* [Your instructions]:
Return each line below holding the string "computer".

(Dataset records)
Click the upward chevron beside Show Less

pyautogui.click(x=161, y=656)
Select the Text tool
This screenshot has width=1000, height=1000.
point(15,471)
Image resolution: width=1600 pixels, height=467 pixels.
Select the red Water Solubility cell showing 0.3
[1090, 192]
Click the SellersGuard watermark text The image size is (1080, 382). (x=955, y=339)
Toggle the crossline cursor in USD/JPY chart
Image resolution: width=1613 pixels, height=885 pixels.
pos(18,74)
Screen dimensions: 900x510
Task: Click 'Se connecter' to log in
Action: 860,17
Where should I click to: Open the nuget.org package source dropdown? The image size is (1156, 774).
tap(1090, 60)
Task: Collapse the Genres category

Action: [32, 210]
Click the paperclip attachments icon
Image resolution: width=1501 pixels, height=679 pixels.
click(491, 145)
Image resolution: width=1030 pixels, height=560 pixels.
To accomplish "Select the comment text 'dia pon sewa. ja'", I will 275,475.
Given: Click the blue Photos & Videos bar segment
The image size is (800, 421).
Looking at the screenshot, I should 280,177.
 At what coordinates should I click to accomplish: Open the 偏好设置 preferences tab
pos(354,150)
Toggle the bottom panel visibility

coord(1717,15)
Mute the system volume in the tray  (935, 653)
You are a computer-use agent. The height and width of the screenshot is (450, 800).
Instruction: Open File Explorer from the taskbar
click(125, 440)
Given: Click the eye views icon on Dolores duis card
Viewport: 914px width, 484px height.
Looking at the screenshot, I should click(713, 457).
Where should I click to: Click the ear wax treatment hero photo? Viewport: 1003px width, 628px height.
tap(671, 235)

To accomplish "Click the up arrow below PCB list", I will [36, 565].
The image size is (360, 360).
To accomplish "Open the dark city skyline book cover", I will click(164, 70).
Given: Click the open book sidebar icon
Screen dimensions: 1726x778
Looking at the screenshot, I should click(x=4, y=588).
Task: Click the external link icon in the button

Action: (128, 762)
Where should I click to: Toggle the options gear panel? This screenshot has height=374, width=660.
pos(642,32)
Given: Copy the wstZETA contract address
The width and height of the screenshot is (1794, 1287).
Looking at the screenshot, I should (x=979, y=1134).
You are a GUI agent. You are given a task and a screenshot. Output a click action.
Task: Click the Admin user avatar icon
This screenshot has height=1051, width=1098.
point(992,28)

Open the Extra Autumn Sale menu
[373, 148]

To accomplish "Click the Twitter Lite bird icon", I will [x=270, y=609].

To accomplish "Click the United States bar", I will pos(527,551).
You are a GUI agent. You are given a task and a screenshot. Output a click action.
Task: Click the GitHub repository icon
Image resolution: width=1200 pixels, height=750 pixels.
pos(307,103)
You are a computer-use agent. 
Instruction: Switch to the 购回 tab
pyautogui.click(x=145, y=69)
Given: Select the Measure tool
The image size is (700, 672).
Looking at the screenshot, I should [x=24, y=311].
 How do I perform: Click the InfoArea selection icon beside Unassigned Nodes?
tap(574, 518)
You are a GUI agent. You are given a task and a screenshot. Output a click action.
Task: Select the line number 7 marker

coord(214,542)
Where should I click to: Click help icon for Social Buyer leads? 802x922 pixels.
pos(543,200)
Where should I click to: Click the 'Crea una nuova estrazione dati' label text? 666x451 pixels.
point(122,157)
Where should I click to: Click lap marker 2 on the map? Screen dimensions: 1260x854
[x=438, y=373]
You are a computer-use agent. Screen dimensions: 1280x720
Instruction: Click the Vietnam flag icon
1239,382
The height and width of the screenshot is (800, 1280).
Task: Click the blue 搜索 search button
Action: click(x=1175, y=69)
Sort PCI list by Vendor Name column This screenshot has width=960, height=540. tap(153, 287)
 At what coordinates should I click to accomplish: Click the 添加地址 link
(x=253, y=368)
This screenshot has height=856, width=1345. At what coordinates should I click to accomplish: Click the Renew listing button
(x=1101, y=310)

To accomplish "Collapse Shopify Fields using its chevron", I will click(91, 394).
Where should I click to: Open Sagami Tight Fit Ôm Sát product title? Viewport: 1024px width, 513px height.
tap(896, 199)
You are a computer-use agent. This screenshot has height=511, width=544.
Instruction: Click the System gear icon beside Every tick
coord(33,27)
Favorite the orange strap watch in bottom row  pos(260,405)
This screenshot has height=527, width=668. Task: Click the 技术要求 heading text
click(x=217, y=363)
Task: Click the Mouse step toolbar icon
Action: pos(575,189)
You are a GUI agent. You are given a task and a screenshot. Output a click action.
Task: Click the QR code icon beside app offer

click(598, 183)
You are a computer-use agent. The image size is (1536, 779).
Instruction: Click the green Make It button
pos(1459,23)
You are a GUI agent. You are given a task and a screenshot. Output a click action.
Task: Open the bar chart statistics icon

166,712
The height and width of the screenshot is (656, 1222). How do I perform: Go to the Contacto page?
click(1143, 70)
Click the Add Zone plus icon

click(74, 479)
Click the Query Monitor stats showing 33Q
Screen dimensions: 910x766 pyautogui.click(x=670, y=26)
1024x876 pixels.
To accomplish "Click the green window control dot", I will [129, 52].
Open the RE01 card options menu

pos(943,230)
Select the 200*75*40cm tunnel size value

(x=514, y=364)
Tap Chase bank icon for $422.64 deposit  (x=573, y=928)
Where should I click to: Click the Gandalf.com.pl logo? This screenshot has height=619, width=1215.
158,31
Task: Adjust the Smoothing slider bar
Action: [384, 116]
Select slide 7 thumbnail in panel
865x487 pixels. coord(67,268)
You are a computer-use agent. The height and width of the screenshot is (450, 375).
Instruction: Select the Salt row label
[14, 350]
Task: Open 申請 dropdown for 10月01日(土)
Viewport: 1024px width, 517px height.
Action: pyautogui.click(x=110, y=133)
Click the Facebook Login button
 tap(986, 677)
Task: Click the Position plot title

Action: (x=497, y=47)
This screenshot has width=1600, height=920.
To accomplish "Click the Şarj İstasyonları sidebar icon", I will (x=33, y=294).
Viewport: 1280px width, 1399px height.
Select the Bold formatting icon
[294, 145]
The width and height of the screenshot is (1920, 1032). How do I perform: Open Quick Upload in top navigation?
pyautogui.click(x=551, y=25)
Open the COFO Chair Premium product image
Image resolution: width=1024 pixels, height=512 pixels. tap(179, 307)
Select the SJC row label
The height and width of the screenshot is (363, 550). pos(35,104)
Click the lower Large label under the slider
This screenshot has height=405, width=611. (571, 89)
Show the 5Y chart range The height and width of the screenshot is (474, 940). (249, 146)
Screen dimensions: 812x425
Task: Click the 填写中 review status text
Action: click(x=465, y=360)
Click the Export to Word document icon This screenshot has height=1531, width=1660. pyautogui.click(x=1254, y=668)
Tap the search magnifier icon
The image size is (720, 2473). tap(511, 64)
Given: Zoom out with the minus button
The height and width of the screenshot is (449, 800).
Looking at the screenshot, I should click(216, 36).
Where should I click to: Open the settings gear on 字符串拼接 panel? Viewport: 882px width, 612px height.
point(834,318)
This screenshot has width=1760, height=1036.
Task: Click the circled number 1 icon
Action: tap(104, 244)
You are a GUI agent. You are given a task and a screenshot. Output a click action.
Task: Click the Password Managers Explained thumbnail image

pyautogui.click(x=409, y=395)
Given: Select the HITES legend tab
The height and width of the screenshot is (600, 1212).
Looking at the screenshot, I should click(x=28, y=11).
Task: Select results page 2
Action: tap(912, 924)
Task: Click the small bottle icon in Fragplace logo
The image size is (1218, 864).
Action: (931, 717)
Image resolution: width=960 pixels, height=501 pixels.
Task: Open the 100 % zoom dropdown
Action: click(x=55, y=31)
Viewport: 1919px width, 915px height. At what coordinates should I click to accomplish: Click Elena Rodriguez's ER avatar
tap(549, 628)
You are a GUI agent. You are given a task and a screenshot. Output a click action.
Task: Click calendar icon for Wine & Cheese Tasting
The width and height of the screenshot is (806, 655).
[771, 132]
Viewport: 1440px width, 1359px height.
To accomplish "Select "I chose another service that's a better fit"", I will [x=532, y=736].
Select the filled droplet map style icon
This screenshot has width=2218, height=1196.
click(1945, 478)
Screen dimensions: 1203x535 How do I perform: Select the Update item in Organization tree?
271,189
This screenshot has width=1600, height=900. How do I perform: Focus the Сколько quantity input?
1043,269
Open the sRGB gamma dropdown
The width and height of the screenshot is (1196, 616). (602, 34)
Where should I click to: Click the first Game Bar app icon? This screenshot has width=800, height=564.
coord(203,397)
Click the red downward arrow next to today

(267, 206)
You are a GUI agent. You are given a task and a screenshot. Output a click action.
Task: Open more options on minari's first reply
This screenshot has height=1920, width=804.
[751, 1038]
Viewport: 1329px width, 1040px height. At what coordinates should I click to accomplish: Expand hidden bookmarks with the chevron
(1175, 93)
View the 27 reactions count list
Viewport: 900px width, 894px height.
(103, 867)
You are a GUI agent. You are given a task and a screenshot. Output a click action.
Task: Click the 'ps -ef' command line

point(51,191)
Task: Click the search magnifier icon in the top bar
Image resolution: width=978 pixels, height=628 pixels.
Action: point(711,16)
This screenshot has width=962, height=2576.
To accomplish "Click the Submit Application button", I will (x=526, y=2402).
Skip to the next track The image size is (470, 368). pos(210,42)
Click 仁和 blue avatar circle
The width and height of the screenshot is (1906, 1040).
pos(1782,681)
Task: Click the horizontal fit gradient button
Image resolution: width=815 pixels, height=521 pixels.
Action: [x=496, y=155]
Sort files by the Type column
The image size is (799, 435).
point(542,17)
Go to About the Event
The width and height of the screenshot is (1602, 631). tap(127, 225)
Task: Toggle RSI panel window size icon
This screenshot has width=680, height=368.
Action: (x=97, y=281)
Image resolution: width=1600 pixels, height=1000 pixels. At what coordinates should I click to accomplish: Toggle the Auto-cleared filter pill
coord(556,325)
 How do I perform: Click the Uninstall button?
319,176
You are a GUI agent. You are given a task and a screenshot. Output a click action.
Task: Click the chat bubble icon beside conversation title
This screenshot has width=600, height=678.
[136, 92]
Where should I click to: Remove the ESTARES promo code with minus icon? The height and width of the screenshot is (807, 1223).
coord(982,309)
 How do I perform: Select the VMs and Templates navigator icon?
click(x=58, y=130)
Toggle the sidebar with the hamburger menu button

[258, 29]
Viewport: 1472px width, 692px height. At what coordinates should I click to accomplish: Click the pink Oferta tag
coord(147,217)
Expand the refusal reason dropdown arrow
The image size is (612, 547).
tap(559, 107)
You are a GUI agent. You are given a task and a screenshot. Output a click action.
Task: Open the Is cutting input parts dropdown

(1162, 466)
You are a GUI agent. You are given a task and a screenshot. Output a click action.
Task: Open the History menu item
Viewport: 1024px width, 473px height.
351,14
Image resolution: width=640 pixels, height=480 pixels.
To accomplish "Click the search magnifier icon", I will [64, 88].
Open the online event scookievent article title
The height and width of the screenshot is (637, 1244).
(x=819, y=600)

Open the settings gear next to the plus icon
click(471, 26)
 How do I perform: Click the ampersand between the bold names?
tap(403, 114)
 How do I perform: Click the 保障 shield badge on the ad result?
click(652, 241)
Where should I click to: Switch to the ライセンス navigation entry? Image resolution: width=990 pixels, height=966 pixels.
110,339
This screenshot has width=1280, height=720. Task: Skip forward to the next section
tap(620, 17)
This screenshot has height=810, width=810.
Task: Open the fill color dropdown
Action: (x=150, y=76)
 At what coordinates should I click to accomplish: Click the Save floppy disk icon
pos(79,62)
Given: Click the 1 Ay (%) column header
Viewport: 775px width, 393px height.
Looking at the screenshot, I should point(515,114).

* [Reply]:
You are a computer-use agent. The height and width of the screenshot is (450, 800).
You are a computer-use agent. 
You are a computer-use agent. Screen dimensions: 1280x720
You are a computer-use agent. This screenshot has height=511, width=544.
You are a computer-use agent. The image size is (1536, 779).
You are a computer-use agent. The height and width of the screenshot is (450, 375).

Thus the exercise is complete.